Stored data
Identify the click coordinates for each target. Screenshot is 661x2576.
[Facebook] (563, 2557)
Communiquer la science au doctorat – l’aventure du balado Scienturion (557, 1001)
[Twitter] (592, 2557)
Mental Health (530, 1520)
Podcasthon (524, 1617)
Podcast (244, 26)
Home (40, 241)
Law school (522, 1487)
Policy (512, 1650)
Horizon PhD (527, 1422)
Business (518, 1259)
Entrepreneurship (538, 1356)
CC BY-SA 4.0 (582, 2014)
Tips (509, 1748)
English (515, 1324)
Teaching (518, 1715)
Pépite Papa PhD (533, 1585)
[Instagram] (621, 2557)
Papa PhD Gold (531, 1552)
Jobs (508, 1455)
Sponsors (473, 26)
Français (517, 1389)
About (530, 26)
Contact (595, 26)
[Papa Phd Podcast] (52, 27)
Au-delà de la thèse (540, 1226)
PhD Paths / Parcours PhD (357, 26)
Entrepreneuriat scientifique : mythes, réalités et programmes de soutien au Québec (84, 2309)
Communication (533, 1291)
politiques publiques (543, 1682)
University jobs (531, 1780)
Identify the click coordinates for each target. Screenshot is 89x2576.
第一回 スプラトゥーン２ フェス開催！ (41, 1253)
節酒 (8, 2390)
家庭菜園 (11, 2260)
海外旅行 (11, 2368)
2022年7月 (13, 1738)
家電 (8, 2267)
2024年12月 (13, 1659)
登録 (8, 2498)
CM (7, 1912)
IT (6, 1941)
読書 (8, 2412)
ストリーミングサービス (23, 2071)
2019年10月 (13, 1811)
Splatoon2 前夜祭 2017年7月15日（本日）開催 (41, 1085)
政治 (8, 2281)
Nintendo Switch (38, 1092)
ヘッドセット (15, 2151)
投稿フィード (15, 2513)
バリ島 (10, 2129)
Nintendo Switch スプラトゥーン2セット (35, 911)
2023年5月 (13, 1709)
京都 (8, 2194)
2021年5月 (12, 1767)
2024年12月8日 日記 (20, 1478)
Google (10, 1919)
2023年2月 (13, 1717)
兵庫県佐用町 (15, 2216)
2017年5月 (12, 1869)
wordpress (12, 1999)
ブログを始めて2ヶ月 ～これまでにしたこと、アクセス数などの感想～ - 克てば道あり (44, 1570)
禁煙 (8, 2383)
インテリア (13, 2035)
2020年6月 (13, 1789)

Task item — Print only the lines running from the one with "Splatoon2 前夜祭 2017年7月15日（本日）開催 (41, 1085)" to the final line of the data above, each exactly as it appears.

Output for this exercise —
Splatoon2 前夜祭 2017年7月15日（本日）開催 (41, 1085)
政治 (8, 2281)
Nintendo Switch (38, 1092)
ヘッドセット (15, 2151)
投稿フィード (15, 2513)
バリ島 (10, 2129)
Nintendo Switch スプラトゥーン2セット (35, 911)
2023年5月 (13, 1709)
京都 (8, 2194)
2021年5月 (12, 1767)
2024年12月8日 日記 (20, 1478)
Google (10, 1919)
2023年2月 (13, 1717)
兵庫県佐用町 (15, 2216)
2017年5月 (12, 1869)
wordpress (12, 1999)
ブログを始めて2ヶ月 ～これまでにしたこと、アクセス数などの感想～ - 克てば道あり (44, 1570)
禁煙 (8, 2383)
インテリア (13, 2035)
2020年6月 (13, 1789)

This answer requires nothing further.